Transcript of the speech delivered at the Informal Conference of Ministers of Justice at the Council of Europe.
President, Ministers, Excellencies.
You are embarked on an extremely consequential pathway in terms of the well-being of Europe’s human rights protection system.
In doing so, I would urge you, first, to be assiduously evidence-based.
The facts that support your decisions must be impeccable. In that regard, I am concerned about inaccuracies and assumptions currently in circulation. For instance, the claim that the entry into our countries of instrumentalised migrants undermines national security is unconvincing. Instrumentalization is a deplorable fact, but our states are well able to receive and consider the asylum claims of the victims of the practice. I would add that the careless association of migration with criminality is wrong and dangerous.
Furthermore, the assumption that adjusting the law or practice of the Convention and the Court that will somehow axiomatically change practice on the ground – for instance, that it would impact irregular migratory flows – is not grounded in fact.
Second, I urge you to avoid any discourse that throws the law into question.
Above all, in the current context, I have in mind the prohibition of refoulement. This absolute entitlement has the status of customary international law. Attempts to interfere with it are unacceptable.

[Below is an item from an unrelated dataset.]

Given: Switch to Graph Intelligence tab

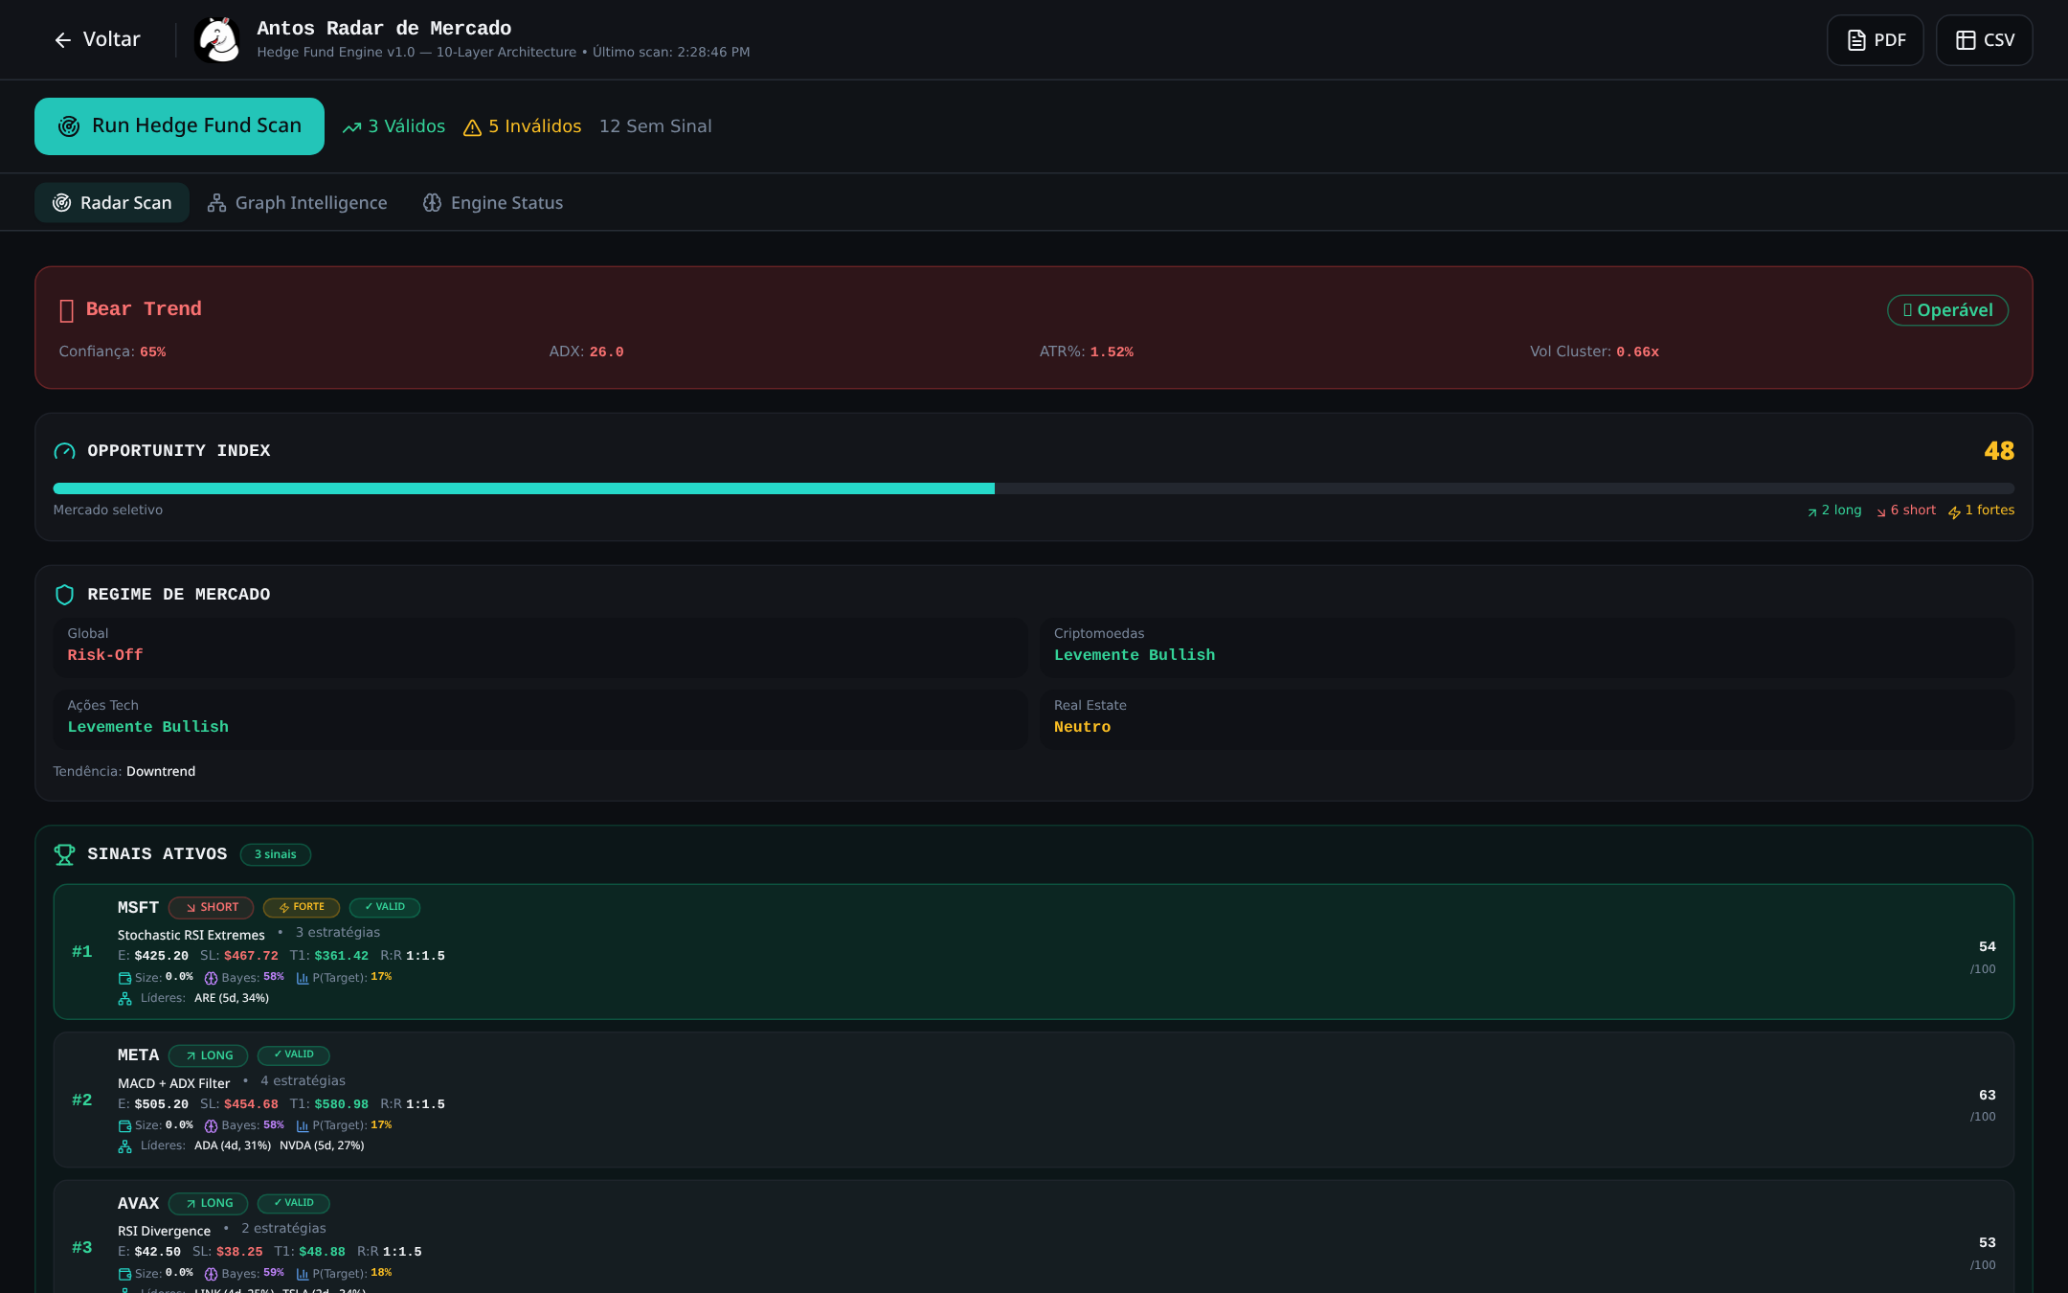Looking at the screenshot, I should click(298, 203).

No less essential is the need to respect the universality of human rights. Any discourse that suggests a hierarchy of rights holders on the basis of their being more or less deserving is deeply problematic.

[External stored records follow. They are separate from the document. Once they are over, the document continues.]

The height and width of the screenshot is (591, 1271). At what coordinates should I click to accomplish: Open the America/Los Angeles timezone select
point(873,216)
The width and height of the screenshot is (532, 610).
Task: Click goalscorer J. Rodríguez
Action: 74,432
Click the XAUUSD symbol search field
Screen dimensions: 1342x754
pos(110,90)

One further legal consideration is to ensure that all discourse and proposals do nothing to diminish the independence of the European Court of Human Rights or indeed of any other court. The principle of independence of the judiciary is essential to the rule of law state.
Ministers, Excellencies,
I urge you not to frame the current and future discussions in terms of a balancing of Convention rights. We are not engaged in a zero-sum game. Respect for the human rights of everyone will best guarantee safe and secure States.

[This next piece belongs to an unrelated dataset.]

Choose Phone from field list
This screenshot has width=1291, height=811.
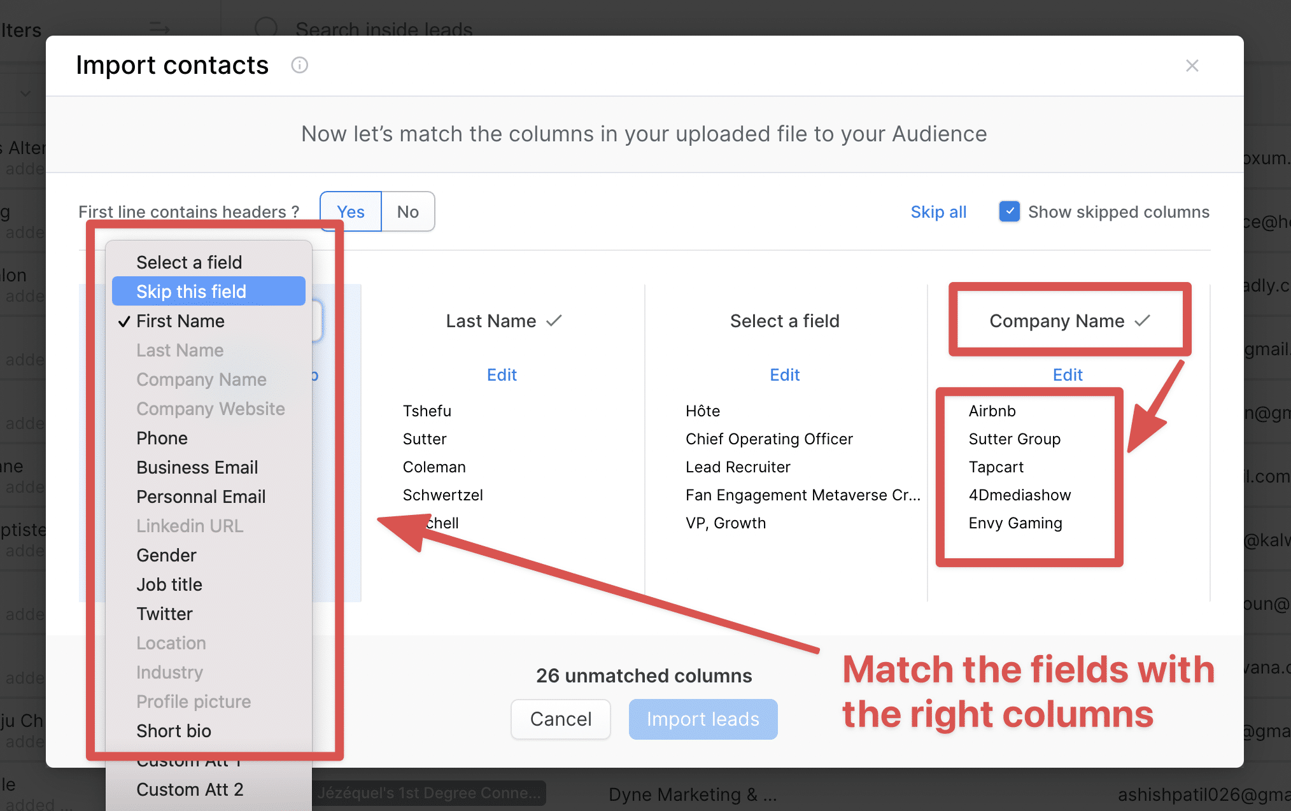coord(162,438)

What is more, I am convinced that our peoples are not against strong human rights protections for everyone, and surveys and research repeatedly affirm this. Their concerns have to do with very important but other considerations, such as senses of alienation and disadvantage. These senses are amplified through manipulative political messaging as well as disinformation. Such phenomena must be addressed if we care about the well-being of our communities, but the way is not to weaken or damage the human rights system.
Thank you.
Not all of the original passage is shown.